CommutAir pilots are represented by the Air Line Pilots Association (ALPA). In a statement to the press, the union said:
Coming at a time when experts agree the regional airline sector needs improvement, the pilots warned that CommutAir management’s plan to lower their wages is a direct assault on efforts to raise standards among regional carriers.Joining the CommutAir pilots on the picket line were ALPA members from 13 other carriers, including Continental, Delta, AirTran, ExpressJet, Colgan, Comair, Spirit, Mesaba, Air Wisconsin, Mesa, North American, Atlantic Southeast, and Trans States.

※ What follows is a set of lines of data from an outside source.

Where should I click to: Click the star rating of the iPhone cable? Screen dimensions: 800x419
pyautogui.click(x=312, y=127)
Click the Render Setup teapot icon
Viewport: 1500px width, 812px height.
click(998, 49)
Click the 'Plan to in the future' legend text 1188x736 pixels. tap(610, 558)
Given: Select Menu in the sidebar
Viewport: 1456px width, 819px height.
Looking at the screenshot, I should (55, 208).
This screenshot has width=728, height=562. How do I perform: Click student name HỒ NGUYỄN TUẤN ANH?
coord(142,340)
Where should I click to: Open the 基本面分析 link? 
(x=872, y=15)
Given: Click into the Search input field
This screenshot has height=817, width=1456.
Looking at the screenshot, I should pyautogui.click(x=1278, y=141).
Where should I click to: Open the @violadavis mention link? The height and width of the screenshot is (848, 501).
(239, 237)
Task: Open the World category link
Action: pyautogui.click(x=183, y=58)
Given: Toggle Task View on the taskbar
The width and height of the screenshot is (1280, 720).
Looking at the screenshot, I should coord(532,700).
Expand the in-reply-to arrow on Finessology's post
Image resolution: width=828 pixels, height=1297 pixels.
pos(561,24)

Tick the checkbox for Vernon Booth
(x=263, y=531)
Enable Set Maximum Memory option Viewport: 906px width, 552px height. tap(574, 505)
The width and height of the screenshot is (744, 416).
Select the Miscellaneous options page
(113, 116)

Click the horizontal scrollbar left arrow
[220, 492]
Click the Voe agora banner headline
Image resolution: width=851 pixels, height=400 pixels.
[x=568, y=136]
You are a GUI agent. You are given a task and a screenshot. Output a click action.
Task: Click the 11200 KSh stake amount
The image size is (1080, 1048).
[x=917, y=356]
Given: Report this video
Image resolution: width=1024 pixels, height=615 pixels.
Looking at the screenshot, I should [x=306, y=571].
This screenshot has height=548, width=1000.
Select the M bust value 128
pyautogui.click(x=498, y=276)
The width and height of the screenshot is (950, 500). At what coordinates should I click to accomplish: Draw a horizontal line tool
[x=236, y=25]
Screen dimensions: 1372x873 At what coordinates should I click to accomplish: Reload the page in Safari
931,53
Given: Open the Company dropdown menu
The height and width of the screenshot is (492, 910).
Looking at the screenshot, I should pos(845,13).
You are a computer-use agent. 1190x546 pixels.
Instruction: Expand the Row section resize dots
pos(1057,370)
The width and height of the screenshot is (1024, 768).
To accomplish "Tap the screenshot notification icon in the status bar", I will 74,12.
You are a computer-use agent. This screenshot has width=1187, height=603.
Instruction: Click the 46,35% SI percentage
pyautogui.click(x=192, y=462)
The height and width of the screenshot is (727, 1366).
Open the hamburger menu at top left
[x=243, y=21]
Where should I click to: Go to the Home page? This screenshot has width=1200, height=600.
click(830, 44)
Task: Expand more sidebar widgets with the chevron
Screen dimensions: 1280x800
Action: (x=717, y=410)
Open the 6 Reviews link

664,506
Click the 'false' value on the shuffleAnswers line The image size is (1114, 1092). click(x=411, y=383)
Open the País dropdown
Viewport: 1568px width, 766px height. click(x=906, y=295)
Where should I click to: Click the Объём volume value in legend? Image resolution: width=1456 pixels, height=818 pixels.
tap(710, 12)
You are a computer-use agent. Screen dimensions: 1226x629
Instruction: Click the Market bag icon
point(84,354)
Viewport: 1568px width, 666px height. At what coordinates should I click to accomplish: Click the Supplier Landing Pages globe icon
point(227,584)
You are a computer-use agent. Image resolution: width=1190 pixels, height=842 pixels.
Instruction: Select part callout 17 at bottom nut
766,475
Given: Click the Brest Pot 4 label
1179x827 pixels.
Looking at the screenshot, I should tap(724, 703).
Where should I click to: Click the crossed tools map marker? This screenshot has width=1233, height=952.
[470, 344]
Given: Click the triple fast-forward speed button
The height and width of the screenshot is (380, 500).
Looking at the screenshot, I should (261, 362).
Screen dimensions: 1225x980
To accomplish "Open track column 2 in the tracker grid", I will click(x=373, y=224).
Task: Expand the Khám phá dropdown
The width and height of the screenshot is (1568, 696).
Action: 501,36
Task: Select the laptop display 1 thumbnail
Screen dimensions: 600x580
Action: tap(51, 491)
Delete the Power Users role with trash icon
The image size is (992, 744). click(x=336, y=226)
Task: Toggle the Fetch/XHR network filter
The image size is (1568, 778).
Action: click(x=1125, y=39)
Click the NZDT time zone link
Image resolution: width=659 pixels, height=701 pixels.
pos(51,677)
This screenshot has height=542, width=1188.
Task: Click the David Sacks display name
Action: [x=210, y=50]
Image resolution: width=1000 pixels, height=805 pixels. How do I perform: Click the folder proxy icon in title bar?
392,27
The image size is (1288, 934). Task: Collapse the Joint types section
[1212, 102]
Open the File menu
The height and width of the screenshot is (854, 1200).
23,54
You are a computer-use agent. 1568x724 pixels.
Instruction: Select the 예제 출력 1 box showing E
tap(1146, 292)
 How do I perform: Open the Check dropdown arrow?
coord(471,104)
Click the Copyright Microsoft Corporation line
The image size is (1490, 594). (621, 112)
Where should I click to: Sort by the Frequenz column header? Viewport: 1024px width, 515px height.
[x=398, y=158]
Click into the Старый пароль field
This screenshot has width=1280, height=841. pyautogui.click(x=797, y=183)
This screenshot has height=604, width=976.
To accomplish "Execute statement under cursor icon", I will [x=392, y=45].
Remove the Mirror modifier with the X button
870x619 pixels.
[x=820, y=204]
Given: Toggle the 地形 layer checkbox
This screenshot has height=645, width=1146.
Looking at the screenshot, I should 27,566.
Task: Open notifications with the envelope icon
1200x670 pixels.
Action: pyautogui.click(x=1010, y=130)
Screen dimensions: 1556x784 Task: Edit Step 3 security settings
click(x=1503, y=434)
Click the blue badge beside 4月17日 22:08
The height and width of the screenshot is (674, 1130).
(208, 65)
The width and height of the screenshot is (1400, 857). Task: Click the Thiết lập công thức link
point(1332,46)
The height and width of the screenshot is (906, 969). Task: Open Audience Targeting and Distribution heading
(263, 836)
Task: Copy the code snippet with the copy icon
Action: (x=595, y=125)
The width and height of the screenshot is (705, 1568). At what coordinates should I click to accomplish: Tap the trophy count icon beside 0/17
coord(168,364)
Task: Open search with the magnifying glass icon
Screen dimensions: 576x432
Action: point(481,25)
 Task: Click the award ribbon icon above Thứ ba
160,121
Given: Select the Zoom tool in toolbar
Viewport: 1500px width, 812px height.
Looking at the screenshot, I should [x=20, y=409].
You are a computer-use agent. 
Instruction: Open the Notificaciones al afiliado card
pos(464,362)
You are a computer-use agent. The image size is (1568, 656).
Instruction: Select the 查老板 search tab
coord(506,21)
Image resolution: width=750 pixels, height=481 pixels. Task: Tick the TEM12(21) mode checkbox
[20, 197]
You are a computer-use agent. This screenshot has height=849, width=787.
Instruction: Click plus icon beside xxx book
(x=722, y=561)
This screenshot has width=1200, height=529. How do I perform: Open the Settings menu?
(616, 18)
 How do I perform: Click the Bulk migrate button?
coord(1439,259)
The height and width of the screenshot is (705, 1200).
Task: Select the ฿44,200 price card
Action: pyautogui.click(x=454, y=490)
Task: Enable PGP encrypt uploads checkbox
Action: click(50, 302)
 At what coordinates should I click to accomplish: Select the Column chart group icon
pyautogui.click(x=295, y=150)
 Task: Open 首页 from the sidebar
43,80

“No one wins in a race to the bottom,” said Colgan Air Capt. Mark Segaloff, who was recently elected to represent the CommutAir group as an executive vice-president of the Air Line Pilots Association, Int’l. (ALPA). The CMT pilots joined the Association in 2008 and are negotiating their first union contract.
“Under CommutAir’s most recent contract offer, a new-hire pilot would make less than $20,000 a year,” Segaloff continued. “Every airline pilot has a stake in what’s happening at this small airline, because if CommutAir is successful in cutting pay when the industry is coming out of its slump, they will lower the bar for regional pilots across the country.”
The 134 pilots of CommutAir, based in North Olmsted, OH, began negotiations 20 months ago. In September the company unveiled its economic proposal: a 9 percent pay cut. ALPA’s economic proposal requests pay increases to bring the low-paying airline into parity with pilots flying similar turboprop aircraft.
“All the CommutAir pilots are asking for is an industry-standard wage. My airline, Mesaba, American Eagle, ExpressJet, and others have all weathered the same financial storms CommutAir has, and they set the market rate,” said Comair Capt. Mark Cirksena, who traveled from Cincinnati to support the CommutAir picketers. “The pilots at CommutAir need a living wage with a reasonable quality of life.”